Confira artigo de Manuel Matos, Coordenador do Comitê Permanente de Open Insurance da Federação Nacional dos Corretores de Seguros (Fenacor)
O setor de seguros no Brasil atravessa uma fase transformadora, impulsionada pela convergência entre inovação tecnológica e modelos tradicionais de atuação, em busca das metas previstas no PDMS – Plano de Desenvolvimento do Mercado de Seguros para 2030. Nesse contexto, o Open Insurance surge como uma proposta estruturante, capaz de redefinir a maneira como seguradoras, corretores e clientes se relacionam. Inspirado nas diretrizes do Open Banking, esse modelo visa construir um ecossistema mais transparente, interoperável e centrado no consumidor. No entanto, sua implementação exige mais do que infraestrutura técnica: requer mudanças culturais, engajamento estratégico e clareza de propósito. Estamos diante de um momento decisivo, em que o futuro do setor dependerá da nossa capacidade de combinar a solidez de suas bases com a agilidade exigida pelo mundo digital e pelos novos hábitos de consumo dos nossos clientes.
O Open Insurance propõe um ambiente em que os dados circulem com segurança, padronização e consentimento, abrindo espaço para produtos mais personalizados, jornadas mais fluídas e experiências mais relevantes. Imagine um consumidor que, com poucos cliques, acessa todas as suas apólices, contrata coberturas sob demanda ou transfere seu histórico de proteção entre empresas. Esse é o horizonte possível. Mas o caminho não é trivial. Muitas seguradoras ainda demonstram receio diante da abertura dos dados, enquanto corretores questionam se seu papel será preservado em um ecossistema cada vez mais automatizado. O órgão regulador, embora comprometido com o avanço do modelo, precisa lidar com as limitações naturais de um processo complexo, que exige a participação ativa de todos os agentes de mercado.

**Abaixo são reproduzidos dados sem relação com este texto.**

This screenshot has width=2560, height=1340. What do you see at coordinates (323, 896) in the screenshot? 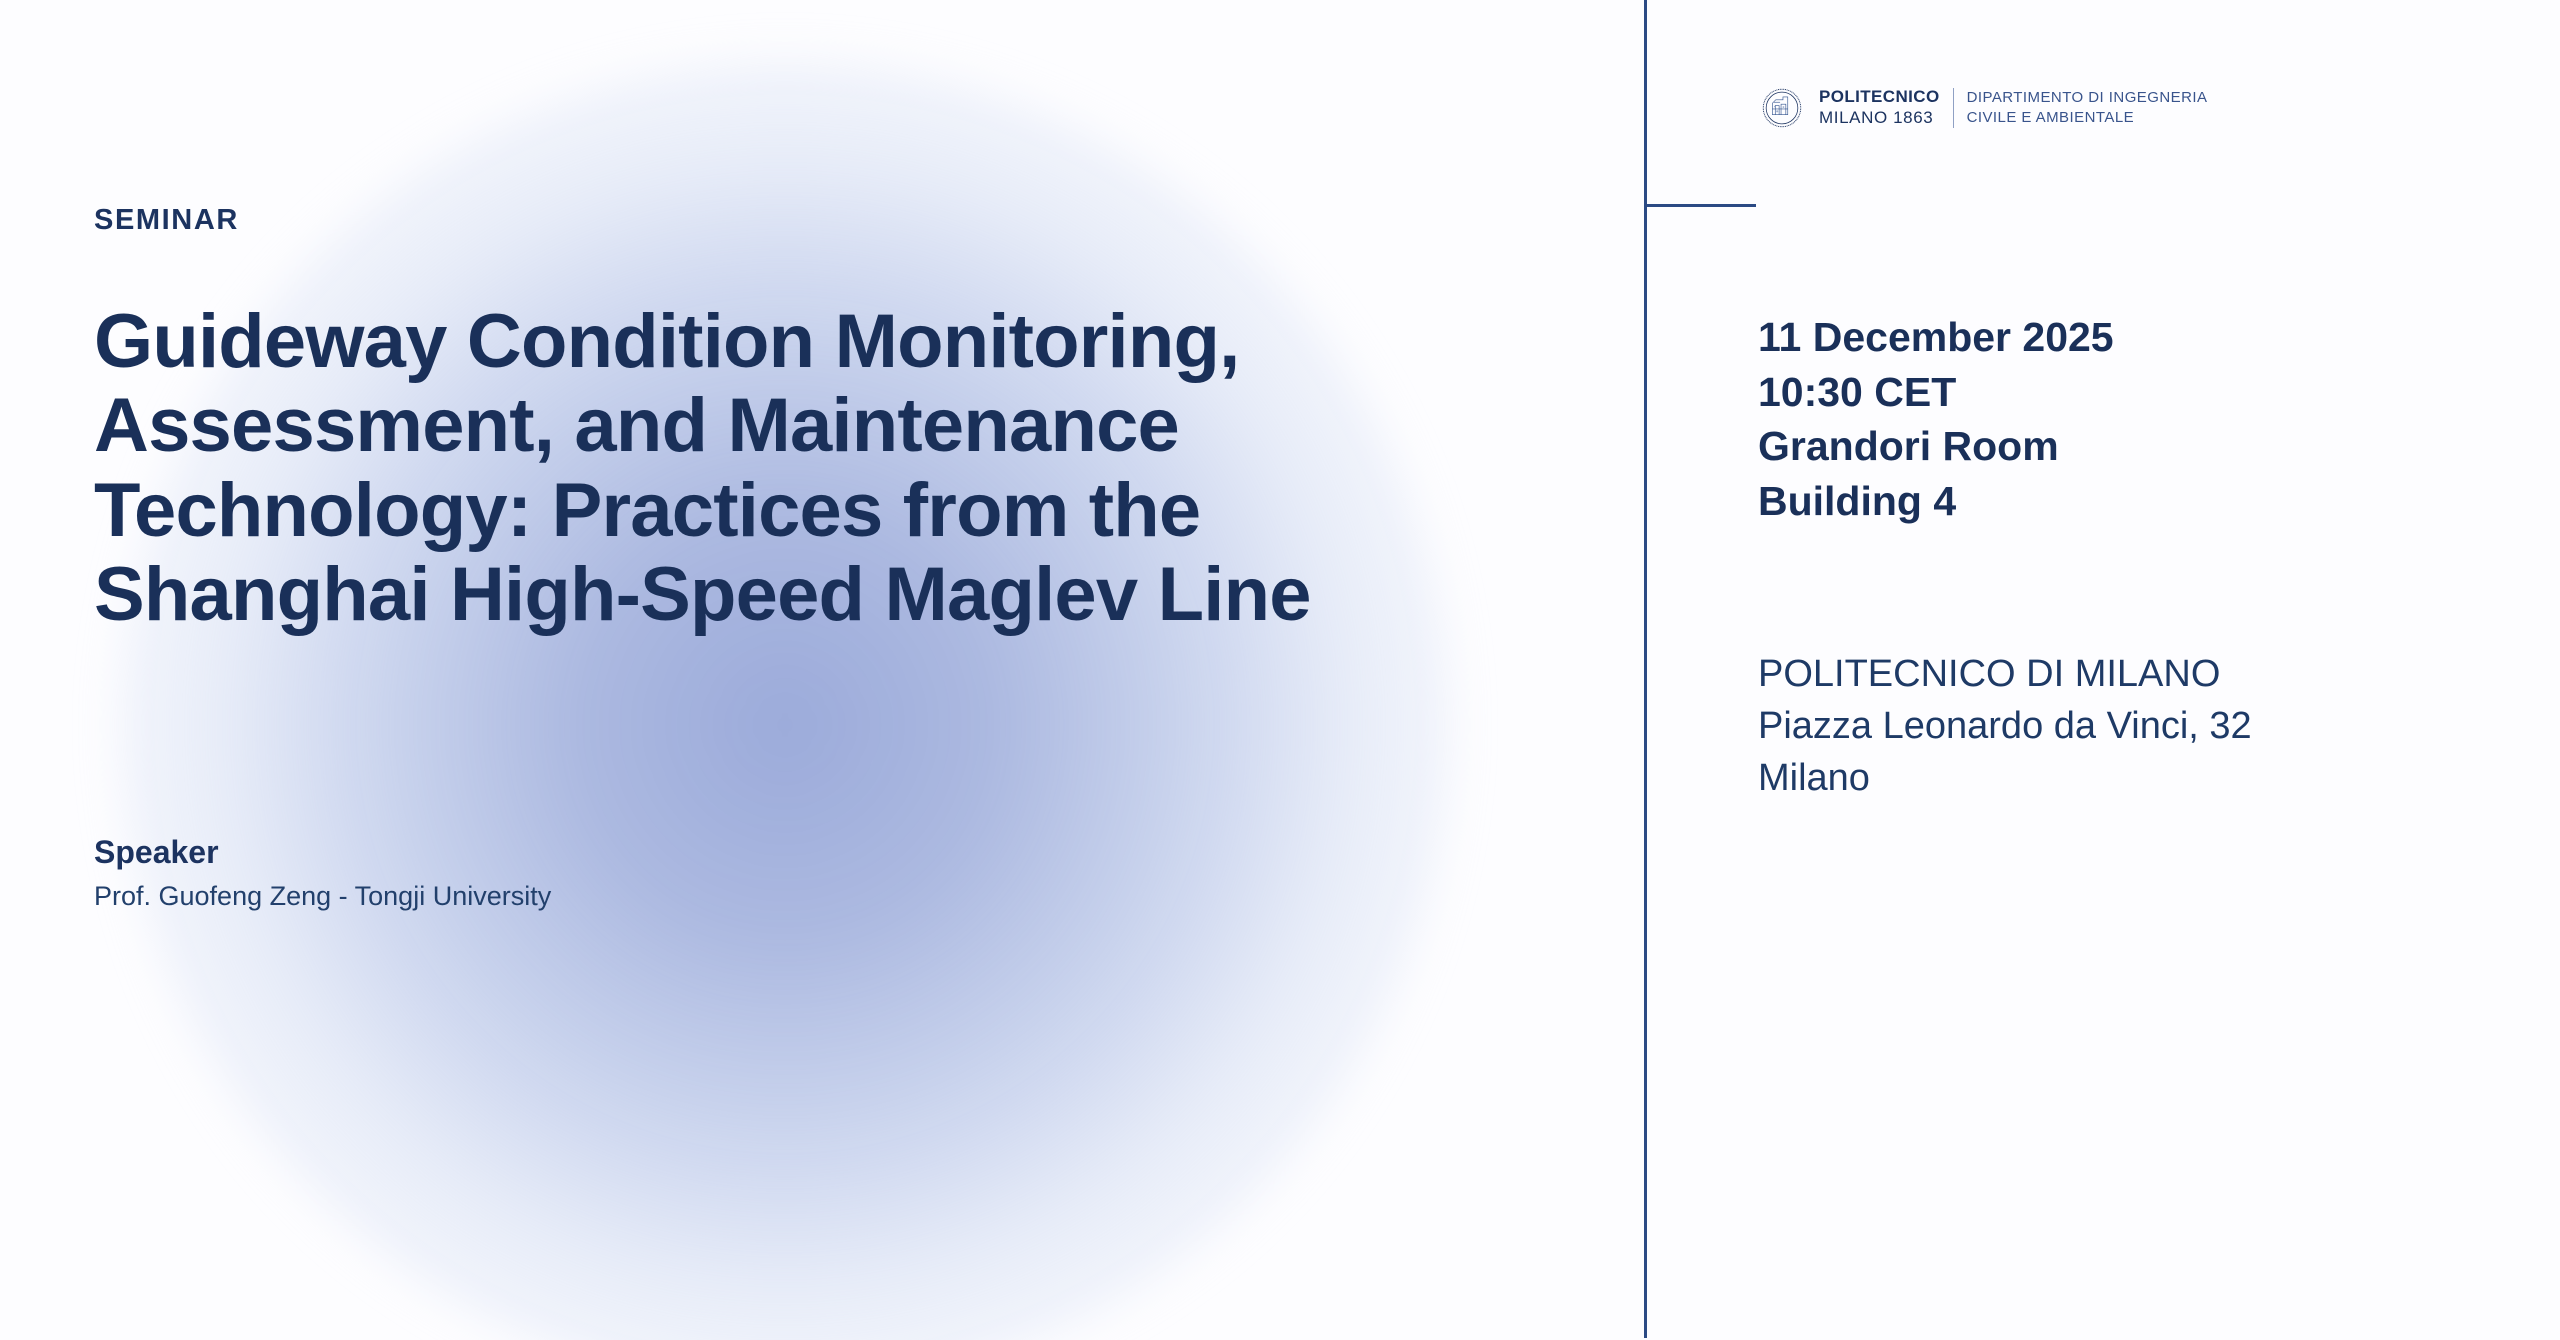
I see `speaker-name: Prof. Guofeng Zeng - Tongji University` at bounding box center [323, 896].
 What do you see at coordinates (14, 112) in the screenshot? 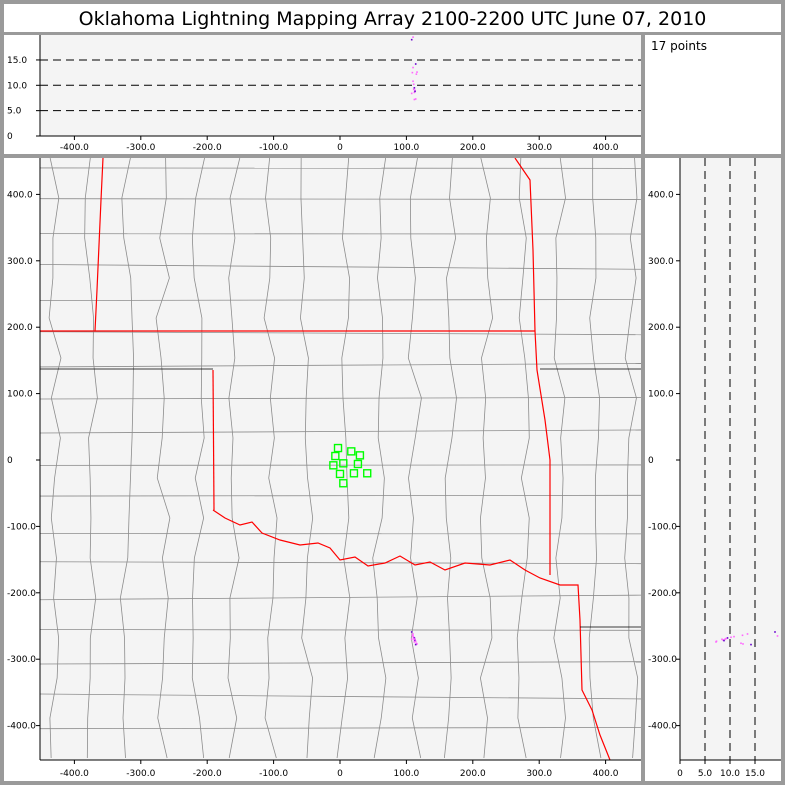
I see `alt-tick-label: 5.0` at bounding box center [14, 112].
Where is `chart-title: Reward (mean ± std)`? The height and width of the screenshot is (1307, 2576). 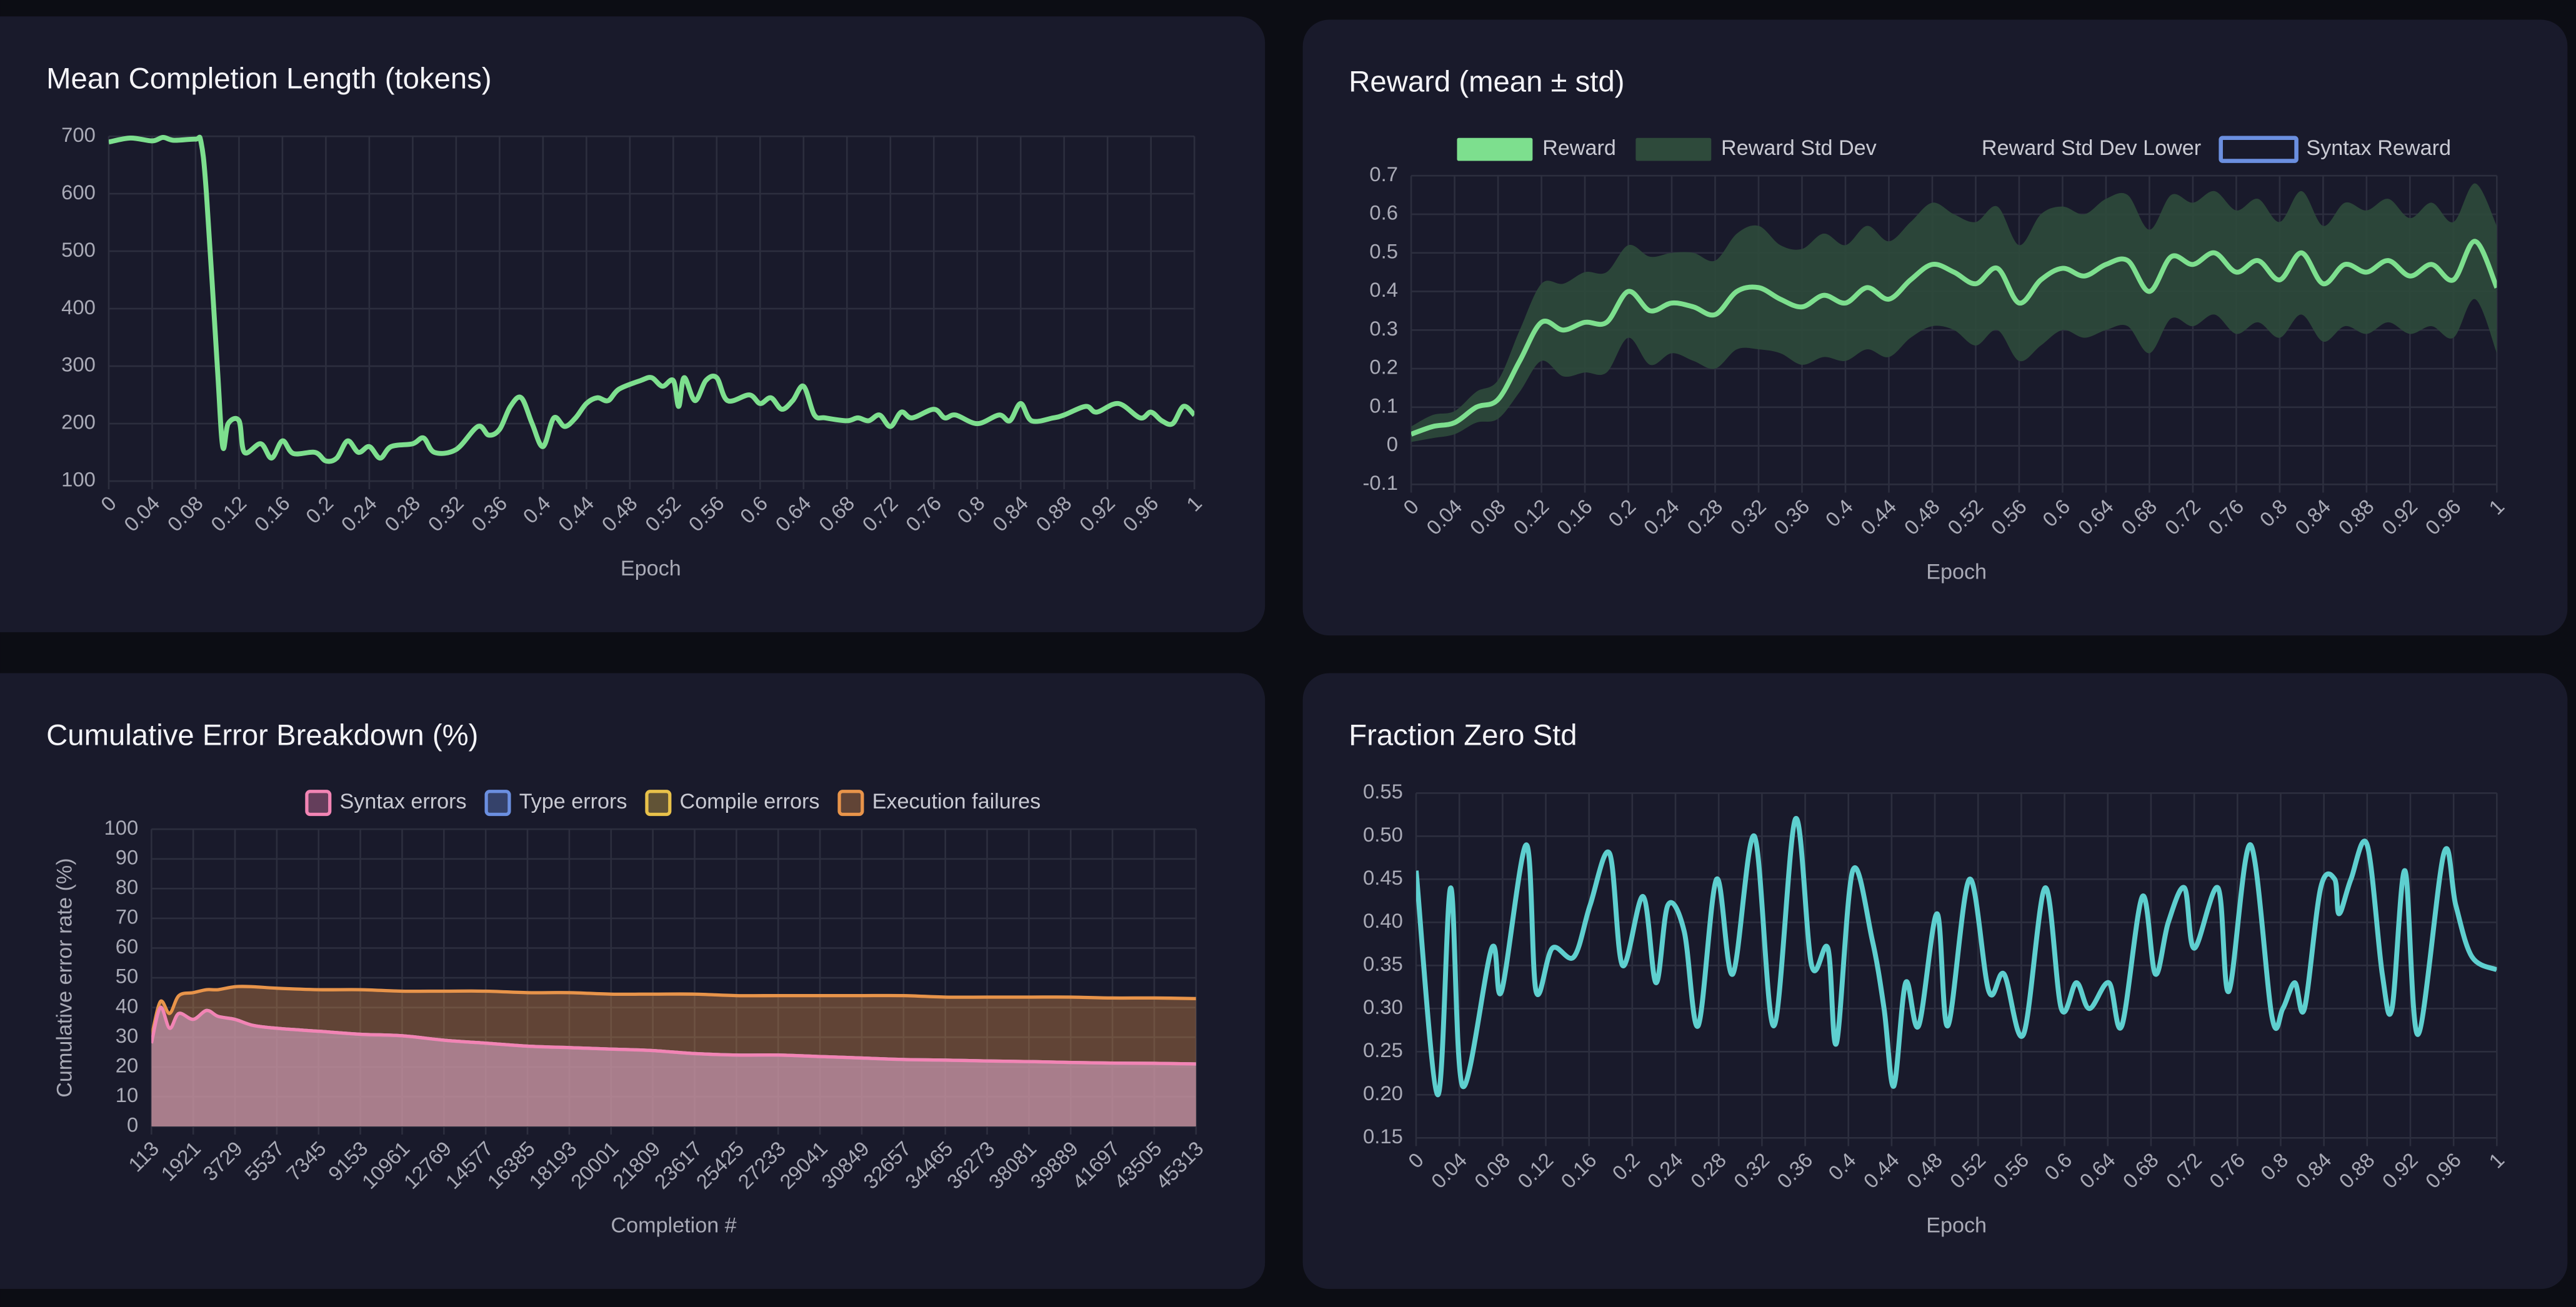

Mesmo em um ambiente desafiador, exemplos práticos mostram que a transição é viável e, embora ainda de forma gradual, já começou. A Guru, primeira corretora credenciada como Sociedade Processadora de Ordem do Cliente (SPOC), vem desenvolvendo um modelo em que o corretor assume protagonismo por meio da tecnologia, oferecendo experiências mais ágeis e customizadas aos seus clientes. A SulAmérica, em parceria com a Sensedia, apostou na integração via APIs e lançou produtos inovadores, como seguros ativados por dispositivos conectados. No exterior, casos como o da Lemonade, nos Estados Unidos, evidenciam o poder das APIs abertas para escalar negócios e distribuir seguros com agilidade, mantendo o foco no consumidor final. Esses movimentos reforçam que a tecnologia não elimina o fator humano – ao contrário, o potencializa, desde que utilizada com propósito e capacitação.
O grande desafio, porém, está na mudança de mentalidade. O setor de seguros, por tradição, valoriza a estabilidade e a previsibilidade, o que torna naturais as resistências a transformações profundas. Ainda assim, é preciso reconhecer que a digitalização não ameaça a relevância dos corretores – ela amplia suas possibilidades, oferecendo novas ferramentas para compreender melhor os clientes, prestar consultoria qualificada e agregar valor ao relacionamento. Da mesma forma, seguradoras devem superar a lógica dos silos e buscar sinergias com insurtechs, plataformas digitais e parceiros estratégicos. E cabe ao regulador orquestrar esse movimento com normas claras, prazos equilibrados e incentivos que estimulem os pioneiros. A criação de ambientes de teste e aprendizado, como o laboratório da Open Power – que articulou uma coalizão de empresas interessadas em investir no modelo –, aponta um caminho positivo, mas ainda há muito a ser construído.
O avanço do Open Insurance no Brasil será sustentado por três fundamentos essenciais: educação, colaboração e inovação incremental. Educar o mercado é vital para desmistificar o modelo e construir confiança. Estimular a colaboração entre todos os elos da cadeia – seguradoras, corretores, insurtechs e reguladores – é o caminho para desenvolver soluções viáveis e sustentáveis. E promover a inovação de forma progressiva, com pilotos controlados e integração gradual de APIs, permitirá evoluir sem rupturas abruptas, com ganhos reais para todos. O maior beneficiário desse movimento será o consumidor, que encontrará um mercado mais transparente, acessível e alinhado às suas necessidades.
Estamos apenas no início de uma jornada com potencial para reposicionar o setor de seguros no Brasil. O Open Insurance não é apenas uma tendência passageira ou um modismo tecnológico: é uma oportunidade concreta de criar um mercado mais justo, eficiente e centrado no cliente. Cabe a cada um de nós, protagonistas dessa transformação, liderar essa mudança com estratégia, coragem e visão de futuro.